Sales Terms
- COMPLETE TERMS. Sales by Boise Paper Holdings, L.L.C. ("Boise"), are governed by these terms and conditions, unless the parties have entered into a mutually executed written agreement stating applicable terms and conditions. This is an offer conditioned on Buyer's acceptance of all, and only, these terms. Boise objects to any different or additional terms.
This is the final and complete expression of all terms and conditions of the agreement. Any representations, promises, warranties, or statements that are not contained here are void. These terms and conditions can be modified, waived, or amended only by a writing signed by both Buyer and Boise.
- INSTALLMENT CONTRACT. If Buyer's order requests or requires delivery in more than one installment, then the products involved in each delivery shall be deemed to be covered by a separate contract. Default in one or more deliveries shall not affect Buyer's obligation to accept the balance of the required deliveries (unless otherwise specified in the acknowledgement).
- NONCANCELLATION. Buyer may not cancel or terminate for convenience, or direct suspension of manufacture, except with Boise's written consent and only then upon payment of reasonable termination charges.
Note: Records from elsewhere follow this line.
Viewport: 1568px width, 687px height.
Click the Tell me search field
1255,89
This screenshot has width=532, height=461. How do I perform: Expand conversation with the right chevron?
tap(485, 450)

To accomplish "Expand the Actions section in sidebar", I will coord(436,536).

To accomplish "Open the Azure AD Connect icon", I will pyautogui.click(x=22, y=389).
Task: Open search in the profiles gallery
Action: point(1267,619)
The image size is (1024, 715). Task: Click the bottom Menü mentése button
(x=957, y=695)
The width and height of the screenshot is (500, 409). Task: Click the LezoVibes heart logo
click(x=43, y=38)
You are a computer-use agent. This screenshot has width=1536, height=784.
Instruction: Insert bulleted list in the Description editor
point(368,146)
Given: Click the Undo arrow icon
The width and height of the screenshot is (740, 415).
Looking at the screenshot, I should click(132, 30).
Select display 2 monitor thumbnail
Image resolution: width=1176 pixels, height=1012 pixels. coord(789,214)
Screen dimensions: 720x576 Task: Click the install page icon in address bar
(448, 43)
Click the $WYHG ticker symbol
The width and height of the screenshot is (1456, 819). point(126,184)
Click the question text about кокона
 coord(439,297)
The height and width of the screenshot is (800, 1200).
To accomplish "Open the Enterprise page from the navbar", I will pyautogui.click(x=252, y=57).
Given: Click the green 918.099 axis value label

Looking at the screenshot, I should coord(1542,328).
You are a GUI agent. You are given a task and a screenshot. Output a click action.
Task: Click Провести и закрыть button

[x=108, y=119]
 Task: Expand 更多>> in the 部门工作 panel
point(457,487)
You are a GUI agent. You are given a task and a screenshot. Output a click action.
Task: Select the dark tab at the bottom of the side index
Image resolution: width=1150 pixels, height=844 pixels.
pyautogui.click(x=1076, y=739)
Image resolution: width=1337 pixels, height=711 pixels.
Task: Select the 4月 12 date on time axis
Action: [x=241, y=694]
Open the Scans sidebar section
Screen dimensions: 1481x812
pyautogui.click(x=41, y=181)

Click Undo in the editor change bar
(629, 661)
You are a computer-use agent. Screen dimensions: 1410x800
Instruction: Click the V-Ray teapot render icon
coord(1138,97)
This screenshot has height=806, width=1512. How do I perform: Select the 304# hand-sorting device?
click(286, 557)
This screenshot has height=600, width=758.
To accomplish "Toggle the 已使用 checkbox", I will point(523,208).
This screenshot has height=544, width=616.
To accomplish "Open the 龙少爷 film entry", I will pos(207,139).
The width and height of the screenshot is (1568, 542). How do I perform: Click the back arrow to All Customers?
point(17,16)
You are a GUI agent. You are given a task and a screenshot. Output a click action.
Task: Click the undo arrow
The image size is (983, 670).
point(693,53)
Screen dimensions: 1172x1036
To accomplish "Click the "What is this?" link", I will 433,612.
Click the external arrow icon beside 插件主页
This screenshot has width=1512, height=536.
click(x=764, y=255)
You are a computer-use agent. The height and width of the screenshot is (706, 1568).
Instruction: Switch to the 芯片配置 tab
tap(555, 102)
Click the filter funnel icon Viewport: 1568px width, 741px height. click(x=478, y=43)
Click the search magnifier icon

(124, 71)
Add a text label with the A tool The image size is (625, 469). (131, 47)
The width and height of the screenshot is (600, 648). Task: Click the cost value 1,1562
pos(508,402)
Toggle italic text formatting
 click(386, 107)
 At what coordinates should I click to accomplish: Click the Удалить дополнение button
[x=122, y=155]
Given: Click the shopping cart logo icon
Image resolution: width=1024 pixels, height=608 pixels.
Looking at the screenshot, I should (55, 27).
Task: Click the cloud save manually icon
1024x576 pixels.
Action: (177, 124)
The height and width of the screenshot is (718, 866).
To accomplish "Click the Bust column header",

- FINANCIAL RESPONSIBILITY. If Boise has any reasonable doubt at any time as to Buyer's financial responsibility, Boise, at its option, may either (a) decline to make further shipments except upon receipt of cash in advance or upon giving of other security satisfactory to Boise, or (b) terminate this agreement. Nothing in this paragraph is intended to affect the obligation of Buyer to accept and pay for the products.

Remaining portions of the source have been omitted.